3. Don’t berate your competition
I'm speaking on this topic next week at an SAO event. Let me start now by saying – this way lies ruin. Talking negatively about your competition is a losing game and can make you look petty. If your competition is all the negative things you claim then surely your client will discover this on their own. Let them.
The best approach is to stay focused on your products/services and sell the benefits of those to your clients. However, if you feel you must inform your client of the shortcomings of a
competitor here are a few ways to do it without coming across as being unfairly negative.
- Highlight differentiators. Emphasize aspects of your product you know are better or different from those of your competitors. Ask your client to compare the differences.
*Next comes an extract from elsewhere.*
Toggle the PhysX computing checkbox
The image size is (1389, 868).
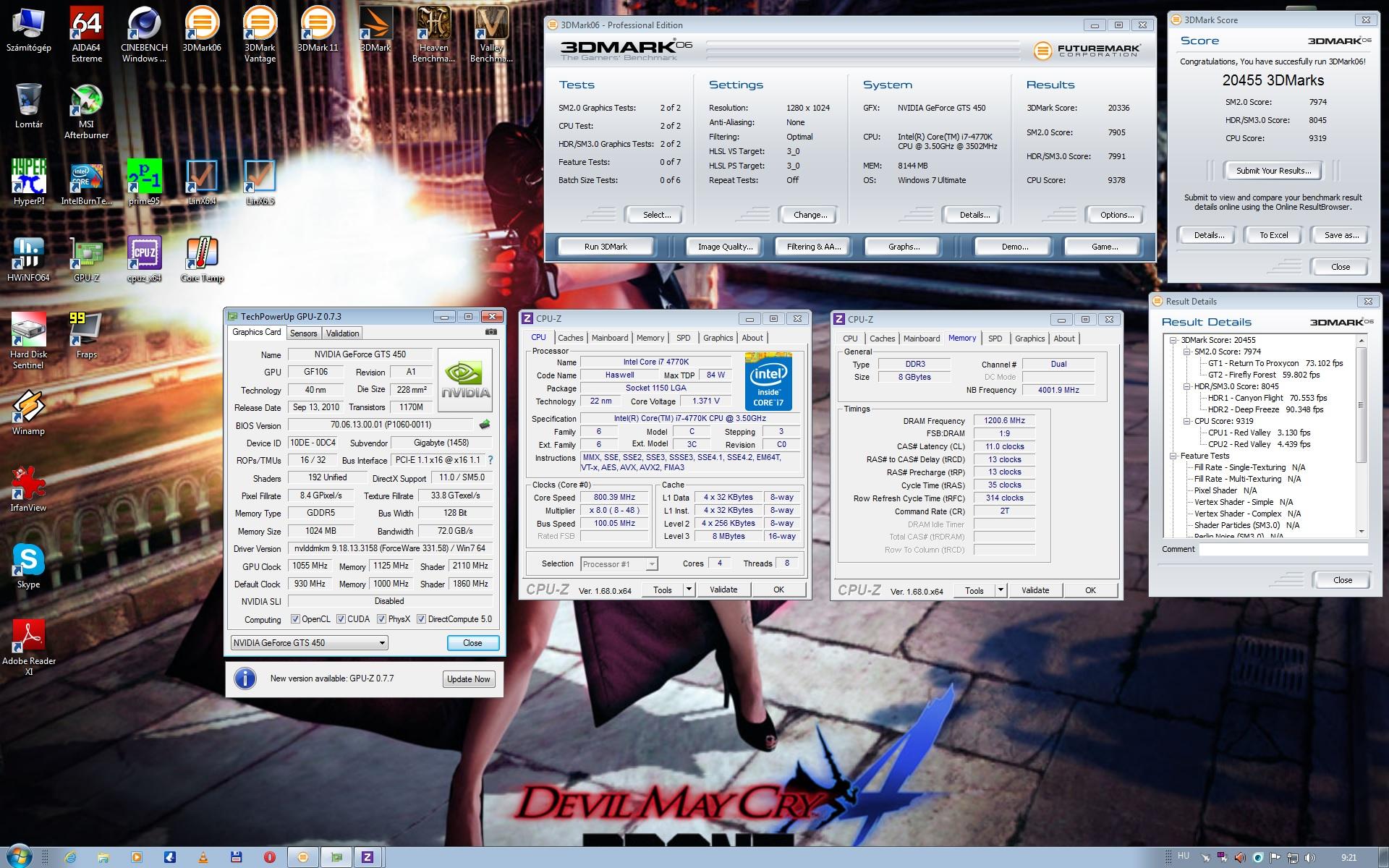(x=381, y=619)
- Line up your references. This is when your references really pay off. Let them make the case for you. The best position to be in is if you have a client that considered your competition or was actually using them before deciding to work with you. Have your reference list all the negative aspects of the competitor for you. This way it won't look like biased feedback coming from you.
- Establish a leadership position. Collect all of your positive PR, create white papers, or start a blog on topics your clients care about. Present this information to your client and tell them to ask for the same from your competition. If your competitor cannot provide the same/similar material you will look more established and trusted to your client.
4. Don’t oversell.
Did you ever see that episode of Seinfeld where George would leave the room whenever he said something funny in order to perpetuate an image of being
funny? This is pretty much what I'm talking about. It is crucial to learn to recognize the point where you have won your client's business. If your client starts asking questions about the solution instead of questions about your company, you are usually in good shape.
Sadly, I've actually been a part of losing a deal because another sales
rep said some things the client took the wrong way – all after we had
the deal. This was a very painful but valuable lesson to learn. The summary – when you get the sale stop selling. That simple.